Начальник службы безопасности искоса посмотрел на своего руководителя.
— Извини, шеф, не могу, — печально ответил он. — Будет результат, доложусь.
Юрьев почувствовал, как кровь приливает к голове. Человек добрый и снисходительный, всегда готовый войти в положение подчинённого, он не терпел игнорирования своих ценных указаний, тем более просьб.
— То есть вы, Иван Иванович, своим бойцам скажете, кого на карандаш взять, а мне такой чести не окажете? — Юрьев вложил в слова максимум сарказма, напирая на «вы».

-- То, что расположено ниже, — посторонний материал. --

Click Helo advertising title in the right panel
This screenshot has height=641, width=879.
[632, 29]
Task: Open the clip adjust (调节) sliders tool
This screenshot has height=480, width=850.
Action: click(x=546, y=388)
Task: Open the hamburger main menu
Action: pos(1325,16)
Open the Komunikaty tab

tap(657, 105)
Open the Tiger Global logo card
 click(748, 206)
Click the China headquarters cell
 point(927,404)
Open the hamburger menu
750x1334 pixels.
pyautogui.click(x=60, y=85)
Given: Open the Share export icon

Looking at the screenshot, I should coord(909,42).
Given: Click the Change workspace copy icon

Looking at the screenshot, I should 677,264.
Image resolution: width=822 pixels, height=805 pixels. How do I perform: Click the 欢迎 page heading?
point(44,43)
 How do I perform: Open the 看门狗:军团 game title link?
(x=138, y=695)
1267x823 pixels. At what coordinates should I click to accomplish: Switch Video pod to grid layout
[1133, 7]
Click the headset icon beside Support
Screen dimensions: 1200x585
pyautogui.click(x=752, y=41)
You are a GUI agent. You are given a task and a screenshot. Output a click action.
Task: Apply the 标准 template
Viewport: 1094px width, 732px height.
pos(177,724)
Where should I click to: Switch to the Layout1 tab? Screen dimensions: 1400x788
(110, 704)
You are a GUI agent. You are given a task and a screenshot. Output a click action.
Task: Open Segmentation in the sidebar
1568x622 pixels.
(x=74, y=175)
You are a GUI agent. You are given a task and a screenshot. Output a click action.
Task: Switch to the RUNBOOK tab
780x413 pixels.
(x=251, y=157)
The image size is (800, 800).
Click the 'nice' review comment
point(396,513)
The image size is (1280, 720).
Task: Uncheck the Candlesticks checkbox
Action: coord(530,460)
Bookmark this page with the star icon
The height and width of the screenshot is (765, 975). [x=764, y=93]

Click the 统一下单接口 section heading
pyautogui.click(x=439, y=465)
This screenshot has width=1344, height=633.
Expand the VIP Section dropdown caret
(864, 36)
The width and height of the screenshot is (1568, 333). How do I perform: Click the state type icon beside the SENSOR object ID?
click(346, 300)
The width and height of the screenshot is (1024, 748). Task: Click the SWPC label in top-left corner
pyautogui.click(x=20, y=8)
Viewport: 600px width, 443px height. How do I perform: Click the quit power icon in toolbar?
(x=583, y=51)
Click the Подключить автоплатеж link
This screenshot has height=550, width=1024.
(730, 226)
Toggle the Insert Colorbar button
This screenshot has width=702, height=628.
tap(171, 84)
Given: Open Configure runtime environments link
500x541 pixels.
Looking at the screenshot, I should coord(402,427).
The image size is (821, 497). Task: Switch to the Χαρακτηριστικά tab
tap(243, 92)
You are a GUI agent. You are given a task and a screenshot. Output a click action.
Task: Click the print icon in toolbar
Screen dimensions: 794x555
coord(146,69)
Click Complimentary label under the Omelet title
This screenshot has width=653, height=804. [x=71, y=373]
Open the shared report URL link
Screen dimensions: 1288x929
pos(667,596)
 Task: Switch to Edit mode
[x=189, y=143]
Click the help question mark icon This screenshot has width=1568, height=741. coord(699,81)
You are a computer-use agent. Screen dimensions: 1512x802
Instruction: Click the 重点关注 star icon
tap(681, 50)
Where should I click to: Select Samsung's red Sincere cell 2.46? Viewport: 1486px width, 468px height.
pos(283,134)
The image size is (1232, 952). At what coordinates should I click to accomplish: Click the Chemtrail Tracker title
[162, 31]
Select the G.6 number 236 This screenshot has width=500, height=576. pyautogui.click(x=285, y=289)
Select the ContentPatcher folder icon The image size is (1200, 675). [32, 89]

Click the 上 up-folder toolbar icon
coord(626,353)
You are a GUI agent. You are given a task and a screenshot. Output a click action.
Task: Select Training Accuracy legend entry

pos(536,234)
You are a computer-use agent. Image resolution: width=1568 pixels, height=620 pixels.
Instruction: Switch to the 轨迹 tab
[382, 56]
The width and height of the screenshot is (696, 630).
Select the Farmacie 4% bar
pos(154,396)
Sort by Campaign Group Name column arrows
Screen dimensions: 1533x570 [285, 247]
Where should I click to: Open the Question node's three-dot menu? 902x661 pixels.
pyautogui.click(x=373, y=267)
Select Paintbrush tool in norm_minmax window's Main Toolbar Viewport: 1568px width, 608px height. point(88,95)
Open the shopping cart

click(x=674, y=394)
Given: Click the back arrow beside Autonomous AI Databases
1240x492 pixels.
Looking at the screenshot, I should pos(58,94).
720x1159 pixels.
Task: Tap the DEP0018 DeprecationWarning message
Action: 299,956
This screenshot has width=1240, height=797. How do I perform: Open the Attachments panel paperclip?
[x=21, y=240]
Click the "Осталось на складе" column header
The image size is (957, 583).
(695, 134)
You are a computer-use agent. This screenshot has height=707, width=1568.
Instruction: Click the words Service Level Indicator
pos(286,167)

— Именно так, — угрюмо ответил Гоманьков.
— Лёша, он прав, — начал было Степан Сергеевич.
Лучше бы он этого не говорил. До сих пор Зверобоев называл Юрьева Лёшей либо наедине, либо в дружеской компании. Но сейчас, в данный момент, да ещё в сочетании с «он прав», это показалось банкиру оскорбительным.
Эмоции умножились на переживания последних дней. Юрьев вспомнил Лиссабон, своё выступление. Уверенным тоном сказанные слова «вернули картину». Как он отстаивал, рискуя многим, интересы службы безопасности и банка в целом. И вот теперь его подчинённый отказывается выполнять его просьбу, а человек, которого он так уважал, становится на сторону этого самого подчинённого и ещё называет его «Лёшей».
С приступом гнева Юрьев справился как обычно: быстрый вдох — медленный выдох. Адреналиновая волна прошла. Оскорбление осталось.